Lawrie tore it up at triple-A, hitting .353 with a 1.076 OPS. Finally, after recovering from a broken hand, he made his debut with a two-hit night on Aug. 5 in Baltimore. Within a week, he reached the Rogers Centre, hit that grand slam and started a buzz that continues unabated.

He has played all of 43 big-league games, albeit with a .293 average, nine homers, seven stolen bases and a .953 OPS. This spring, he batted .524. Expectations hit the stratosphere.

South of the border, national writers made the pilgrimage to Dunedin to write stories comparing Lawrie to Pete Rose, George Brett and Dustin Pedroia. ESPN's Jayson Stark published a list of players who compiled a .953 OPS at 21 or younger. It included Ted Williams, Jimmie Foxx, Albert Pujols and Brett Lawrie.

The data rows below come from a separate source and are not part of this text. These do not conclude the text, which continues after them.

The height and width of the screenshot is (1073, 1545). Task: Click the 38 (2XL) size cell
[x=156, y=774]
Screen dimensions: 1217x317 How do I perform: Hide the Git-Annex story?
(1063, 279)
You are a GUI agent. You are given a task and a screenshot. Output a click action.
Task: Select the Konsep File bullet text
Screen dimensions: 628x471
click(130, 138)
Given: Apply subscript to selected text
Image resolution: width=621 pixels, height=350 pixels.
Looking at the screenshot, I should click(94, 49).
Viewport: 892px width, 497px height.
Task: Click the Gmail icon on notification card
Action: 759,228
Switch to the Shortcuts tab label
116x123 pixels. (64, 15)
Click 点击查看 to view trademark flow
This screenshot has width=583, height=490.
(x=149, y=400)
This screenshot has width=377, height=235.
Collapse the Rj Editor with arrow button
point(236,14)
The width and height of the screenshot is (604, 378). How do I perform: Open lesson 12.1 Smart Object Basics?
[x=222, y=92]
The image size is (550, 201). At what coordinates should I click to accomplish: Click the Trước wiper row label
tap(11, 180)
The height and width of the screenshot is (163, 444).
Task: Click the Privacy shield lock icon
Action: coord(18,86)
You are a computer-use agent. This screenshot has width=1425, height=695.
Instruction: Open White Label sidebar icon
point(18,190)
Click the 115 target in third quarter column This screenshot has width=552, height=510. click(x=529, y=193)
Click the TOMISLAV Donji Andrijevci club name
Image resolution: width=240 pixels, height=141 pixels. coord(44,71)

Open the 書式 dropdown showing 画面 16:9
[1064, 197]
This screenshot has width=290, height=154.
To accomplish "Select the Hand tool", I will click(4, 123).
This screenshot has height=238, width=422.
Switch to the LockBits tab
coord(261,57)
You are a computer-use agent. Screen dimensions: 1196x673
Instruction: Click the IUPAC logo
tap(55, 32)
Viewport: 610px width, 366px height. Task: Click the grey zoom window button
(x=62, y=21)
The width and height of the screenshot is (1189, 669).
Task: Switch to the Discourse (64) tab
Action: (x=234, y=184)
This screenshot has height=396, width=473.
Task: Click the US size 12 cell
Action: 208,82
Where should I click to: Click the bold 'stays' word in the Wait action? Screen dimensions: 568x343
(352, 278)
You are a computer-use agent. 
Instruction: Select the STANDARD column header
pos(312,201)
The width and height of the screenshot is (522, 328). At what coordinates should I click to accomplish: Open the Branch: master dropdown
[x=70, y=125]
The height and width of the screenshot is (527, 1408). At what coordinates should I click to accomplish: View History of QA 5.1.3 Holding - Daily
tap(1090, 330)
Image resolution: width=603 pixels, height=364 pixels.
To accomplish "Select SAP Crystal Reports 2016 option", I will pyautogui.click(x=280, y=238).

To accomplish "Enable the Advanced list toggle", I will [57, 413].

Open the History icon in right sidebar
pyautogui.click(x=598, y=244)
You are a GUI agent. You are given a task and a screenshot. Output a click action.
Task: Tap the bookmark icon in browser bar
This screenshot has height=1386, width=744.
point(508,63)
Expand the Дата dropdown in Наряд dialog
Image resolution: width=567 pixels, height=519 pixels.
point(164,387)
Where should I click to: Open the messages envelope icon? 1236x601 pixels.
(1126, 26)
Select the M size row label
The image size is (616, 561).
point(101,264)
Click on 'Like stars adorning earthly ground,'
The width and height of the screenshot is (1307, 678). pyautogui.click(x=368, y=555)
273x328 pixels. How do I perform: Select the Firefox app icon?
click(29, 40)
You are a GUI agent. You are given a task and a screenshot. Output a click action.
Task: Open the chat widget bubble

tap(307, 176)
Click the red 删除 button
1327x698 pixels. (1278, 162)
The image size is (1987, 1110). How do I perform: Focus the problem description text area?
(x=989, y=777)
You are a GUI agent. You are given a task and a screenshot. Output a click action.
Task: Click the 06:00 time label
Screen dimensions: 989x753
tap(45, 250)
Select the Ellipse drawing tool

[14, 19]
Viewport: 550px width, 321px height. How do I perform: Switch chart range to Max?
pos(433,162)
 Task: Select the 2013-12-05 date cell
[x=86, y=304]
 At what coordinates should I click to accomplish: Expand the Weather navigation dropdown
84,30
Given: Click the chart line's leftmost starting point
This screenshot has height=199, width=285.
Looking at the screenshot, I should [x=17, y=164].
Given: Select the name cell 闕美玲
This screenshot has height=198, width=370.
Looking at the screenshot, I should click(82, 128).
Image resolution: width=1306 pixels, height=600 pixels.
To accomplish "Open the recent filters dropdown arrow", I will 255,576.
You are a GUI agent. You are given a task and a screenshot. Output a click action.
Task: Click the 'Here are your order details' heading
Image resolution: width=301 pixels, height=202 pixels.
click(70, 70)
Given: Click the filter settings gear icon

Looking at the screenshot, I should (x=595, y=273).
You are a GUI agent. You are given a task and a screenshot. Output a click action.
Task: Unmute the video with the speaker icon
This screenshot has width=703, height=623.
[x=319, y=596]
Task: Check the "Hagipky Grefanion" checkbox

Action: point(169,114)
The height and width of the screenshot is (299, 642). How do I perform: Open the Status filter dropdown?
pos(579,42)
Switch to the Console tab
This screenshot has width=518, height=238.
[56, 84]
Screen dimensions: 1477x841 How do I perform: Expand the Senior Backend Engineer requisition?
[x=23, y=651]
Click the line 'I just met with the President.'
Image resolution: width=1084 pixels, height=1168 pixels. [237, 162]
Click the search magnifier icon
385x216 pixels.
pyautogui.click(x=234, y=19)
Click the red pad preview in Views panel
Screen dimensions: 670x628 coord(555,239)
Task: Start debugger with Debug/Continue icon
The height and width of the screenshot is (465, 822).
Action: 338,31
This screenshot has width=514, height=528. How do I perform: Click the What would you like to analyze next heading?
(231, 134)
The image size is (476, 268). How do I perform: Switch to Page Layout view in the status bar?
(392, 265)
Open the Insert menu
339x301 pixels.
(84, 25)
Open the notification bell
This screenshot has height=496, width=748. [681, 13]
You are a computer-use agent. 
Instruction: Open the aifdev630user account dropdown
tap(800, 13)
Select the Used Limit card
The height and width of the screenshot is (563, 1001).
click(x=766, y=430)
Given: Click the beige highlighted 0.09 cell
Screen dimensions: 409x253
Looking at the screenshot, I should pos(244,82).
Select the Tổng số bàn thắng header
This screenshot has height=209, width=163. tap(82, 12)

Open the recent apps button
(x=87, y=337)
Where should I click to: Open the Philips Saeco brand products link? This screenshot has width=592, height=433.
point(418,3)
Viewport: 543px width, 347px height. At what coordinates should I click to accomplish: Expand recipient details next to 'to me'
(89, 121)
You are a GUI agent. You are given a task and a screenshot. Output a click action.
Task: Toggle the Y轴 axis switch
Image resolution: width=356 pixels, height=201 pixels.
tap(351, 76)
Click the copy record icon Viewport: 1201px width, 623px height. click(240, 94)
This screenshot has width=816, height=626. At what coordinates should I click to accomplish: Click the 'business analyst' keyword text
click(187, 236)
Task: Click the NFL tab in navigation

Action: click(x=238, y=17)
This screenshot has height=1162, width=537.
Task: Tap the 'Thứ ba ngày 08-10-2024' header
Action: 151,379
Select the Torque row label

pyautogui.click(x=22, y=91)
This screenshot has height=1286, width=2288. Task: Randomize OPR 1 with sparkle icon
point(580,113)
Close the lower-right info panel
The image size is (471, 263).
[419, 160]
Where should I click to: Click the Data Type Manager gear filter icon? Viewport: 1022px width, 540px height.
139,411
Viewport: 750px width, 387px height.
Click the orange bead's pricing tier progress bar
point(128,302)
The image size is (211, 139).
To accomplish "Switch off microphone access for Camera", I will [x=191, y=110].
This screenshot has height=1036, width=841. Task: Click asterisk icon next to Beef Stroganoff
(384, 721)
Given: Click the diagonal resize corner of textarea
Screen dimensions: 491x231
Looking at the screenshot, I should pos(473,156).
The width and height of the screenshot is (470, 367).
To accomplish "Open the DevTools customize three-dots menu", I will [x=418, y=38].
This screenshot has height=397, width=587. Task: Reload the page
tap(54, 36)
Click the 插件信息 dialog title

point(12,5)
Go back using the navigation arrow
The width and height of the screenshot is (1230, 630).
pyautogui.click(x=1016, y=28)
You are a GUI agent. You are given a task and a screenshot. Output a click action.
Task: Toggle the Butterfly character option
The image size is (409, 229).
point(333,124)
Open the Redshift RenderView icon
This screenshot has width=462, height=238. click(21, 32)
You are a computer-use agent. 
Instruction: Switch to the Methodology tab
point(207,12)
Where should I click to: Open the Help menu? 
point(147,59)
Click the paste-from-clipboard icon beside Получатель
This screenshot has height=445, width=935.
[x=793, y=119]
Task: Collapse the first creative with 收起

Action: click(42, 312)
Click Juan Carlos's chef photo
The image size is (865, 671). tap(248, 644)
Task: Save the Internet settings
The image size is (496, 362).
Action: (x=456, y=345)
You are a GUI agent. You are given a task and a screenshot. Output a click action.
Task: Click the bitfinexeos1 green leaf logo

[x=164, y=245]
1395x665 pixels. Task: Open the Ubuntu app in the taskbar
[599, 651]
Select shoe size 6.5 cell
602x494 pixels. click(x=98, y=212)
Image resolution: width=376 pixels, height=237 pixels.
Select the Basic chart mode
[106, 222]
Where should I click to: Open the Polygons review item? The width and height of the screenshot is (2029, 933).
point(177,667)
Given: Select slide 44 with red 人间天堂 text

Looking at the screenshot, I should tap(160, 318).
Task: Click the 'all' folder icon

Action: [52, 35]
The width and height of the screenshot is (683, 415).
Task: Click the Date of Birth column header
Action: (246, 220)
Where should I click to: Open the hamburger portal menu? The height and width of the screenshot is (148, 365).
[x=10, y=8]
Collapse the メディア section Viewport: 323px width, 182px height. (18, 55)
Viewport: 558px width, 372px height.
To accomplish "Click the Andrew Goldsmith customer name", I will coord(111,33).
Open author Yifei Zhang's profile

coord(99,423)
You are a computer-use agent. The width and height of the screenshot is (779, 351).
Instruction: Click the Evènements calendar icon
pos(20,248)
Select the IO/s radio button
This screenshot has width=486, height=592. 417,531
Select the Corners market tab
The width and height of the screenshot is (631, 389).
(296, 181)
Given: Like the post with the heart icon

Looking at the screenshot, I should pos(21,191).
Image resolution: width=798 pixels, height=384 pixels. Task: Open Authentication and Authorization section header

Lawrie would not feel out of place on that list. But his swagger comes with a dash of humility. He knows he has much to learn.

He also believes he is in the right place, back in his homeland where he learned in the first place, from his parents in Langley, from Greg Hamilton, the Baseball Canada guru who taught the teenage thoroughbred to slow the game down, from a new organization that tells players just to be themselves.

He looks around the clubhouse and sees Omar Vizquel, about to turn 45 in his 24th season.

"We've got a guy on our team that has spent more time in the big leagues than I have lived my whole life," Lawrie said. "When I look at it that way, I say he's got to have something that can help me.

"You just kind of fall into good habits if you surround yourself with the right people. I feel like now I'm surrounded by the best people I've ever been around. I'm so excited that this is going to be my family for the year."

Farrell is excited too. Even at 22, the manager says, Lawrie is a catalytic player who lifts his teammates. He may look like a runaway train, but he has an uncanny knack of knowing, as Farrell often observes, when to step on the gas and when to hit the brakes.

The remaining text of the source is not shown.